Find each line below that includes "dimensions", then copy it.

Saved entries
________
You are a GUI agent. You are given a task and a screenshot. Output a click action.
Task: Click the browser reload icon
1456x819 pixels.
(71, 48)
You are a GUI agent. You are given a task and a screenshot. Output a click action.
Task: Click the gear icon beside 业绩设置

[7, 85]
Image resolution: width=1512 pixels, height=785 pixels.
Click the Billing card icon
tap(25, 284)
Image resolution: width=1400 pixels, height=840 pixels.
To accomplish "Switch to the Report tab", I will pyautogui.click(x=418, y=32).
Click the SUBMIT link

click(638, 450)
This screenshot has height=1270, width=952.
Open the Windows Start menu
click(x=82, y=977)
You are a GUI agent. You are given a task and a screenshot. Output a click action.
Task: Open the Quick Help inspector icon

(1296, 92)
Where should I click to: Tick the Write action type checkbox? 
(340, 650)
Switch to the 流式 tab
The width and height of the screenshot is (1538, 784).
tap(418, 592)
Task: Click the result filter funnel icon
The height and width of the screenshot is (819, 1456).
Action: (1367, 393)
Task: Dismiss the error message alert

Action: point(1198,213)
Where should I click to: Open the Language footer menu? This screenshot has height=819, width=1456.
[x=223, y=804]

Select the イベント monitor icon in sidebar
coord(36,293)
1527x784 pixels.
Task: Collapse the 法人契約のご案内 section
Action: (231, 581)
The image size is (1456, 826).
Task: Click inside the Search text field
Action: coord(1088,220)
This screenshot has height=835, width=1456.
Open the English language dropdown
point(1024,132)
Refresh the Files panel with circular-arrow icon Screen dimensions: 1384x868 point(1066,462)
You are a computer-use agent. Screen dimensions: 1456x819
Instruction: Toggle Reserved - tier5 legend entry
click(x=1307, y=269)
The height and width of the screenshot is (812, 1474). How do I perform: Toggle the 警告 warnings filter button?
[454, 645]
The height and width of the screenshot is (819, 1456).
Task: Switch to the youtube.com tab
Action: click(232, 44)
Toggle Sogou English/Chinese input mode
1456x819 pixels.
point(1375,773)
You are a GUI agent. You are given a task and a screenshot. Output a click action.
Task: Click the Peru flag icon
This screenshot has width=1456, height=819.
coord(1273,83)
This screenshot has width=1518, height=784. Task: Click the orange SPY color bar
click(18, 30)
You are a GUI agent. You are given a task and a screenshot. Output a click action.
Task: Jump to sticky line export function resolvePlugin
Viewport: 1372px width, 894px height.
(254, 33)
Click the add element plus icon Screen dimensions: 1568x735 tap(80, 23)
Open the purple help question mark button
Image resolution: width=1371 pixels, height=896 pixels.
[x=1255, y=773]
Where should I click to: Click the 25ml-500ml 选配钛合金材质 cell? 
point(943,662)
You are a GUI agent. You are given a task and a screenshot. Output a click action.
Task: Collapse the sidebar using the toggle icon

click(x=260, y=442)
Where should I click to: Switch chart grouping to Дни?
________
**Written solution:**
Refresh the Files panel with circular-arrow icon Screen dimensions: 1384x868 point(1066,462)
You are a computer-use agent. Screen dimensions: 1456x819
Click the add element plus icon Screen dimensions: 1568x735 tap(80, 23)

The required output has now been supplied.